Time to revisit an “old friend” and see how it affected the result on this deal from an online tournament.

Do you always “Cover an honour with an honour”? You shouldn’t!

Add to that time-honoured prescripti­on for good defensive play: if and only if you can see the potential for promoting a secondary trick for you or your partner.

At the table, East’s opening bid was a “Multi”: a weak two-bid in an unspecifie­d major to make West’s response a “pass or correct” effort: “partner, please pass if your major is hearts, correct to two spades if that is your suit”.
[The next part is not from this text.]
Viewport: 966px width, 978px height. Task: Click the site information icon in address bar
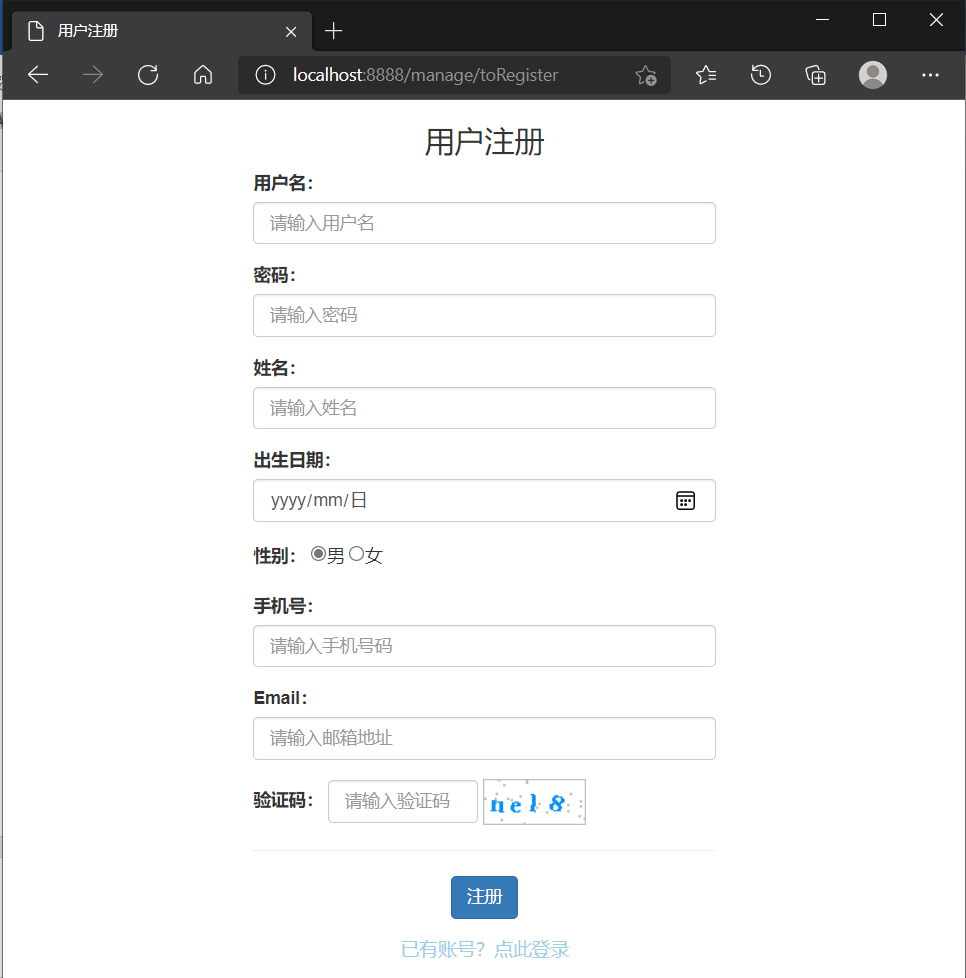tap(265, 75)
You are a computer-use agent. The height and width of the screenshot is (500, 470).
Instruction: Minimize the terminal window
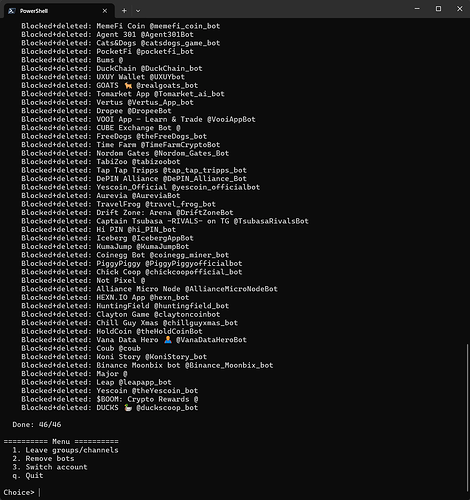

After the heart-showing pass by East, South entered the fray with a practical decision to compete for a partscore. A doomed effort apparently As South seems destined to lose one spade, two hearts, one diamond and two clubs. Maybe!

Top of the club sequence lead ducked for West to win the King and make the passive shift to a trump. (Yes, a low spade looks more promising.).

South won and continued with two more rounds of diamonds.

West fired back a second round of clubs that South won in dummy to advance the Jack of spades. Cover an honour with an honour by East?

It’s not clear what East was hoping to promote for his side by covering the Jack but, woodenly, that’s exactly what he did and the defence collapsed.

South won the spade ace and played a second round towards dummy to establish enough winners for the very necessary discards of heart losers from the closed hand.

Addendum #2: only cover the second of equal honours! East missed that lesson!